I'm not going to bother quoting the passages; you can look them up yourself easily enough, and if for some reason you don't have a Bible handy you can still look them up. But I do encourage you to keep the text on hand in the discussion that follows. I hope it goes without saying, but although I am sometimes citing particular verses, I intend them to be read in their larger context.

The first and most obvious thing to notice about the list above is that the first three references are found in the Torah. This should immediately (but alas, seldom does) raise a red flag in the mind of anybody reading those passages for their application to Christian morality (which is roughly what "the Bible says" really means). Anything found in the Law should immediately bring to mind passages such as:

Acts 13:38-39
Acts 15 (particularly vv. 23-29)
Romans 2-8:11 (particularly 6:14)
Galatians 2:15-16
Ephesians 2:14-16

Those passages, and others like them, are the textual foundation for the well-settled but often-ignored Christian principle that Christians, qua Christians, are not subject to the Mosaic Law. Ordinarily this would be a commonsense principle - nobody expects Hindus to imagine themselves bound by the teachings of Islam, for instance - but because of Christianity's peculiar relationship with Judaism people sometimes forget that Christians do not imagine themselves bound by the strictures of Judaism (this misunderstanding lies at the root of the lamentably common "shellfish argument," I shouldn't wonder).
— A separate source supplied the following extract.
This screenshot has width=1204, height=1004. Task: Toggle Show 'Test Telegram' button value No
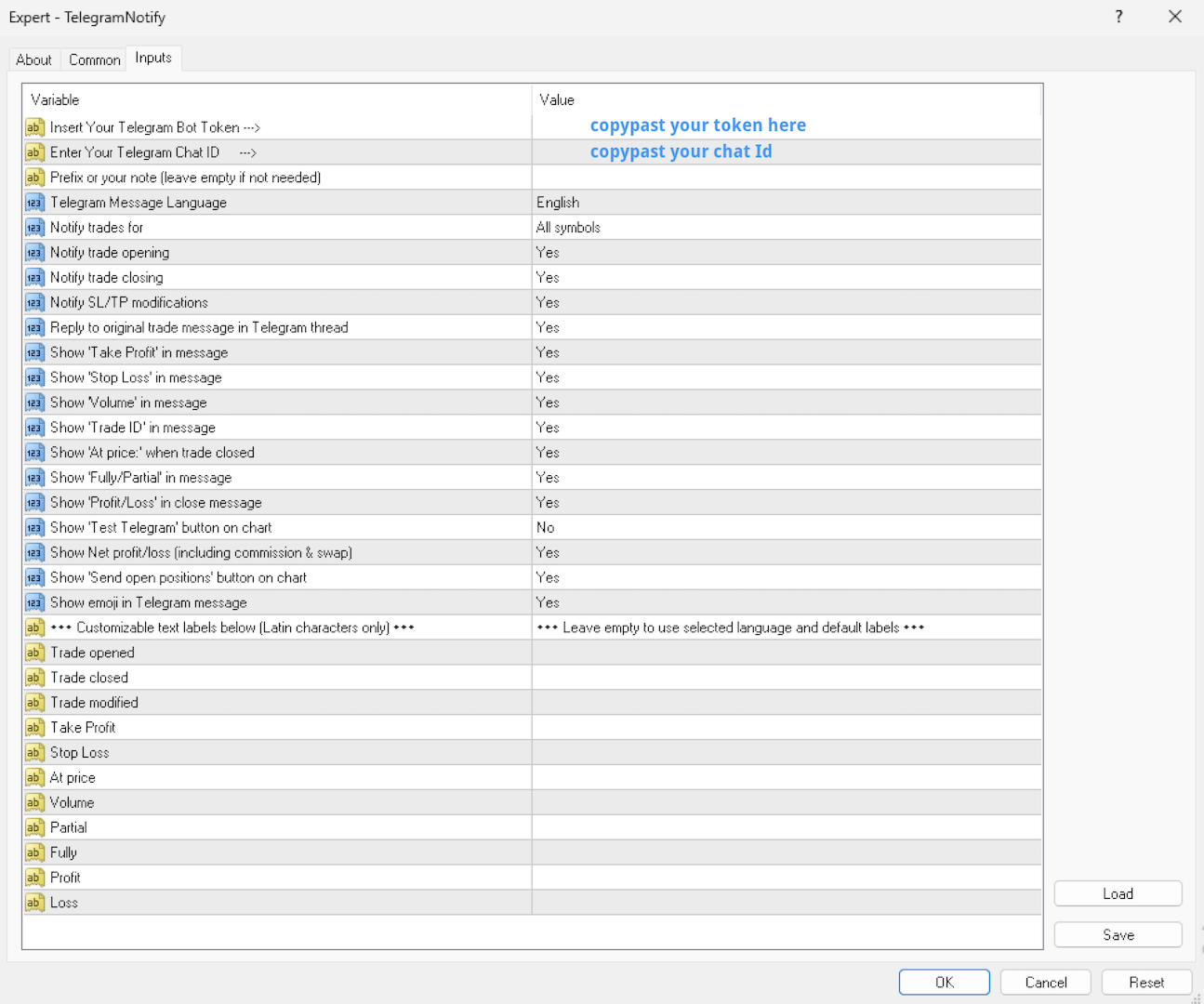click(x=546, y=527)
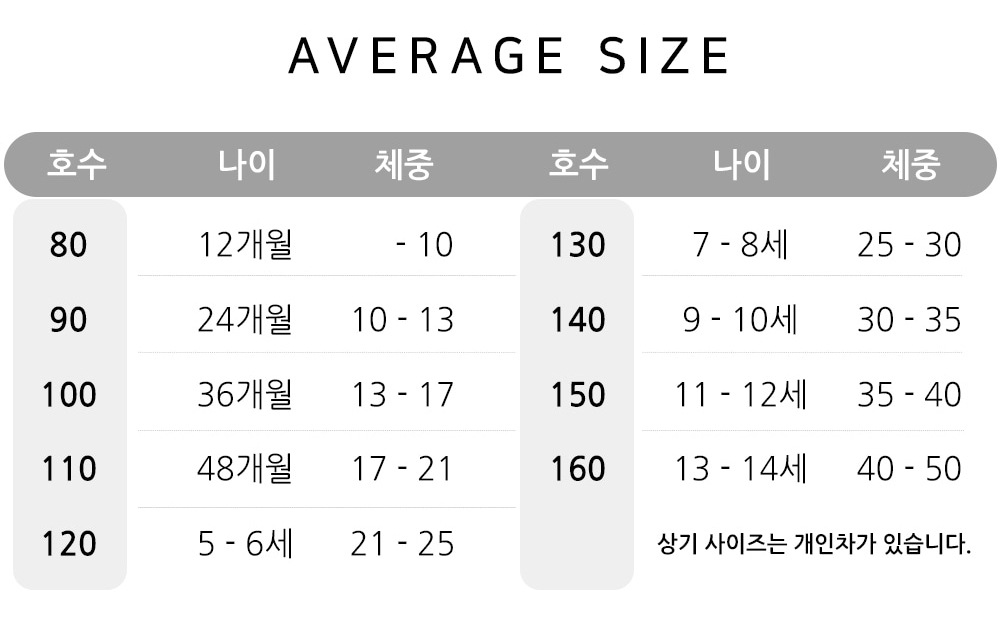Select the 5 - 6세 age cell
Image resolution: width=1000 pixels, height=642 pixels.
245,545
We need to take a digression at this point to discuss why, if the principle that Christians are not under the Law is so well-settled, Christians are so curiously concerned with the Old Testament in general, and the Torah in particular. A simple answer would be to refer to 1 Corinthians 10:11, but let me try to elaborate on one particular aspect. We care, I venture to say, because plainly enough God cared too, at one time, for one people - and we are interested in what God cares about. This is often phrased in Christianese as looking for the "spiritual principle" behind the text. This is commonsensical enough when applied to books like Samuel, Kings, and Chronicles, which are in the form of history - even so-called "liberal" scholars of the Bible would agree that the authors of those books wrote them down to illustrate particular principles they considered important. When one conceives of God as having person-like qualities, though ("personal" in Christianese), it makes sense to apply the same type of analysis to other types of books as well. If you want to know what sort of man was Robert E. Lee, reading everything he wrote is a good place to start, even if the letters and orders weren't addressed to you. If you want to know what sort of god is ours, we argue, reading everything he wrote is likewise a good place to start, even if the Law you're reading doesn't apply to you.

But it is of course only a good place to start, and introduces a dangerous amount of reader judgment into the picture. What do you conclude from Lee's writings? Reasonable people could conclude different things. What spiritual principle is behind the Levitical Code? Reasonable people could conclude different things. The text still matters, of course - reasonable people cannot, for instance, conclude from Lee's writings that he considered loyalty to one's home state of no account. But the result is still highly sensitive to the individual reader's personal proclivities and outside influences.

That isn't to say that this sort of analysis should never be engaged in, but it is to say that it calls for a great deal of humility. This is particularly true when discussing the conclusions from such analysis with other people.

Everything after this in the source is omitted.